▶ YOUR OBJECTIVE:
Reproduce the passage about X-energy's nuclear reactors word for word, starting with "Backers of next-generation" and going on through "Executive Clay Sell.".

▶ TEXT BLOCK:
● ● ● ● ● ● ●
Backers of next-generation nuclear reactors, including the Biden administration, say the technology is crucial to fight climate change. Critics say they are more expensive than renewable energy and energy storage technologies and take too long to develop. The X-energy plant will provide a Dow facility with process heat and power to make products. Dow, a chemicals company, makes a wide variety of products including polyethylene used in packaging, paints, and foams.
"X-energy’s collaboration with Dow brings added significance because of the immense opportunity to further reduce emissions in the energy-intensive industrial sector," said X-energy Chief Executive Clay Sell.
The reactors would likely be fueled by high assay low enriched uranium, or HALEU, of which Russia is the only producer. U.S. company Centrus Energy Corp is trying to produce a domestic source of HALEU.
● ● ● ● ● ● ●
▶ AVAILABLE DATA:
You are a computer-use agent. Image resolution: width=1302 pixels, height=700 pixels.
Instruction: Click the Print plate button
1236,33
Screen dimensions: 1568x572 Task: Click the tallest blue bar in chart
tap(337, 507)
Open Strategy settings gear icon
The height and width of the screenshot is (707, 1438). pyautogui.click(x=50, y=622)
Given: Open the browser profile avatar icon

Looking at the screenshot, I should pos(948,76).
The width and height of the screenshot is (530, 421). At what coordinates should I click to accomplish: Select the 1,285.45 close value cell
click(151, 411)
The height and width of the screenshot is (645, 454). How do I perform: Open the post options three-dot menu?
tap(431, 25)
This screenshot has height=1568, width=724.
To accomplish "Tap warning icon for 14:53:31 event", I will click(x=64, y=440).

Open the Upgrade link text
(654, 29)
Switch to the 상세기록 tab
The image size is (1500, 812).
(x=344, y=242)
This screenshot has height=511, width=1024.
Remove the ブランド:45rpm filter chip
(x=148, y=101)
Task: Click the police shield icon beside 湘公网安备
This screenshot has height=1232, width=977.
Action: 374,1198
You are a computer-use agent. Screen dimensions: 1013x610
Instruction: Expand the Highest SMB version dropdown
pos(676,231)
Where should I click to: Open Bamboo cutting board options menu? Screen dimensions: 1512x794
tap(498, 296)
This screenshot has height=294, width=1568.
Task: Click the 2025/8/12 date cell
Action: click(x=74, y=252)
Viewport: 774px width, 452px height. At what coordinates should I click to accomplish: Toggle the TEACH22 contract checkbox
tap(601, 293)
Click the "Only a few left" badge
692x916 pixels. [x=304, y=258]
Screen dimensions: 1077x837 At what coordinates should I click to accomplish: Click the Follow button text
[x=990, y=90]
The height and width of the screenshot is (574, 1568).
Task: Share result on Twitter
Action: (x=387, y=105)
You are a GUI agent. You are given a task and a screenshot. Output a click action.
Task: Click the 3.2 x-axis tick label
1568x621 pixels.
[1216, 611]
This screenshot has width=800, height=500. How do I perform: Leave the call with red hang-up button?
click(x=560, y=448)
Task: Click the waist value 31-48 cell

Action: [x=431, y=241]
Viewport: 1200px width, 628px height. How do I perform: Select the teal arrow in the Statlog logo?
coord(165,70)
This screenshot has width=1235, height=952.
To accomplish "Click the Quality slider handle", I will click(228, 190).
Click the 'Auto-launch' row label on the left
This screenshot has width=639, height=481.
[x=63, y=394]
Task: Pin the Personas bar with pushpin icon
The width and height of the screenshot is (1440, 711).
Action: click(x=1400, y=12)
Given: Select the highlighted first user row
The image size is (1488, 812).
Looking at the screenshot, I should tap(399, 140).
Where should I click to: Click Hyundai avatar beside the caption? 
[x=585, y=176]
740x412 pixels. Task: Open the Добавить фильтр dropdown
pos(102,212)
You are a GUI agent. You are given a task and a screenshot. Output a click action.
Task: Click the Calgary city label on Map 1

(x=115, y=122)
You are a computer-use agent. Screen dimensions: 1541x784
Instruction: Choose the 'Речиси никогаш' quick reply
● ● ● ● ● ● ●
▶ WRITTEN RESPONSE:
Backers of next-generation nuclear reactors, including the Biden administration, say the technology is crucial to fight climate change. Critics say they are more expensive than renewable energy and energy storage technologies and take too long to develop. The X-energy plant will provide a Dow facility with process heat and power to make products. Dow, a chemicals company, makes a wide variety of products including polyethylene used in packaging, paints, and foams.
"X-energy’s collaboration with Dow brings added significance because of the immense opportunity to further reduce emissions in the energy-intensive industrial sector," said X-energy Chief Executive Clay Sell.